Unlocking Prostate Cancer Treatment: Targeting the Androgen Receptor with LNA Antisense Oligonucleotides

Androgen-deprivation therapies are the primary treatment for prostate cancer, but many patients eventually develop castration-resistant disease. This resistance is associated with the continued reliance on a functional androgen receptor (AR), suggesting that targeting AR expression could be a new treatment approach. A novel locked nucleic acid (LNA)-based antisense oligonucleotide (ASO), EZN-4176, has been developed to silence AR and inhibit tumor growth.

The efficacy of EZN-4176 was assessed in AR-positive (LNCaP, 22RV1) and AR-negative (PC3) cancer cell lines. The ASO induced significant downregulation of AR mRNA and protein, leading to inhibited cell growth and increased caspase 3/7 activity. The reduction in prostate-specific antigen (PSA) levels further indicated the compound's biological effects. Notably, these effects were specific to EZN-4176, as a scrambled LNA-ASO did not replicate these results, and EZN-4176 did not affect AR-negative cells.
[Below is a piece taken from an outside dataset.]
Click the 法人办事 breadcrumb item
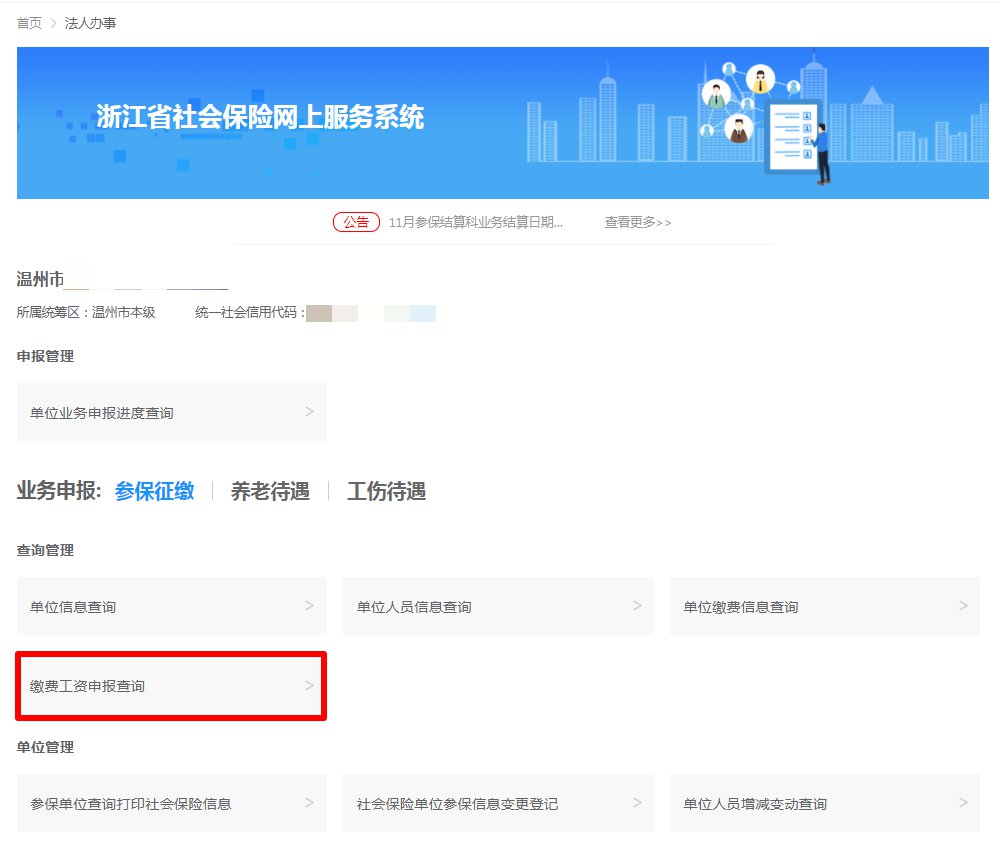The image size is (998, 850). (91, 23)
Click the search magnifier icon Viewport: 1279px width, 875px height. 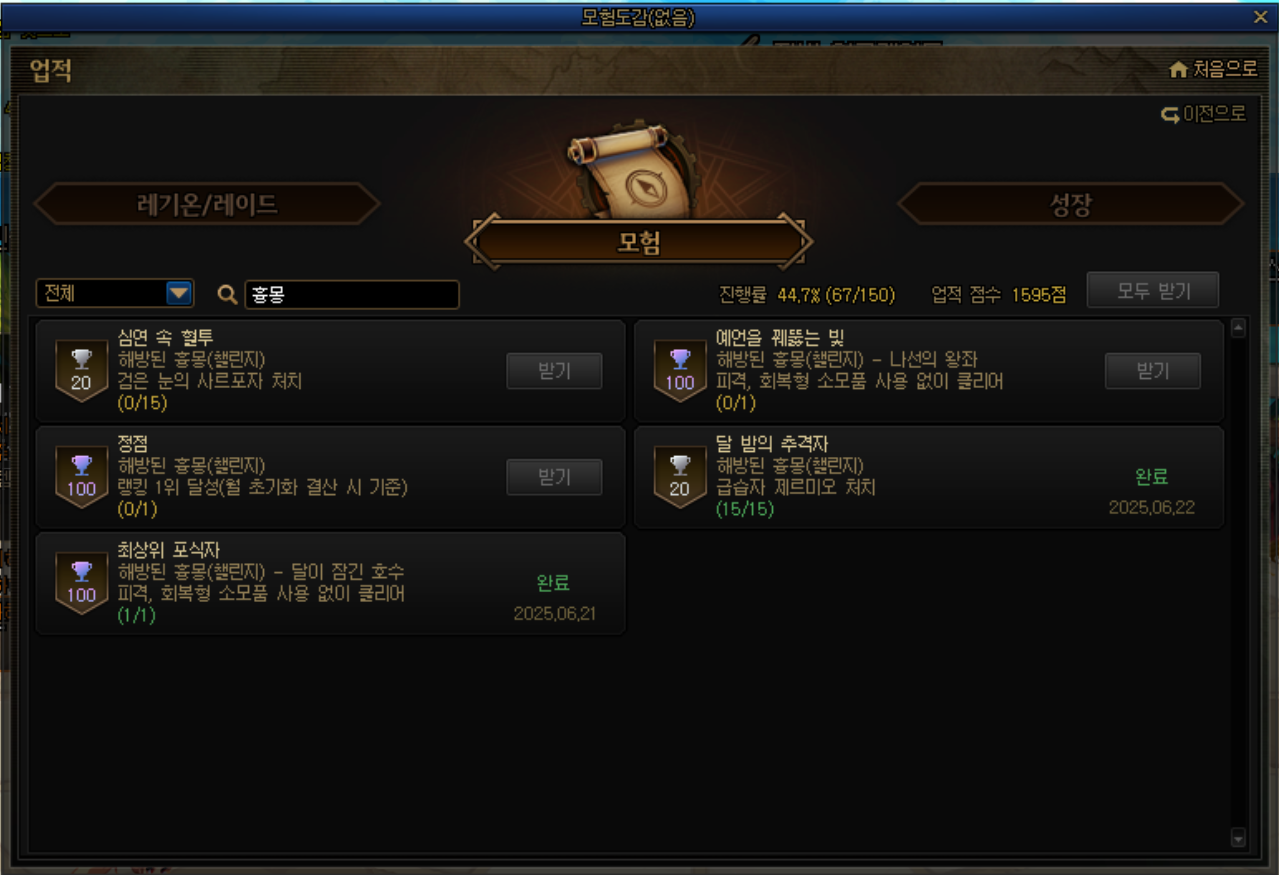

In vivo studies demonstrated that EZN-4176 administration resulted in a dose-dependent reduction of AR mRNA in the liver and significant inhibition of AR, PSA, and TMPRSS2 mRNA in tumor xenografts. The compound also induced substantial tumor growth inhibition in CWR22 tumor xenografts, comparable to high-dose bicalutamide treatment. The specificity of EZN-4176 was confirmed, as no significant effects were observed with the scrambled LNA-ASO or in PC3 xenograft models. Additionally, EZN-4176 was shown to localize in subcutaneous tumor xenografts using an imaging system.

The findings indicate that EZN-4176 is a potent LNA-based ASO that modulates the AR target and inhibits tumor growth in vivo, presenting a potential new strategy for the treatment of advanced prostate cancer.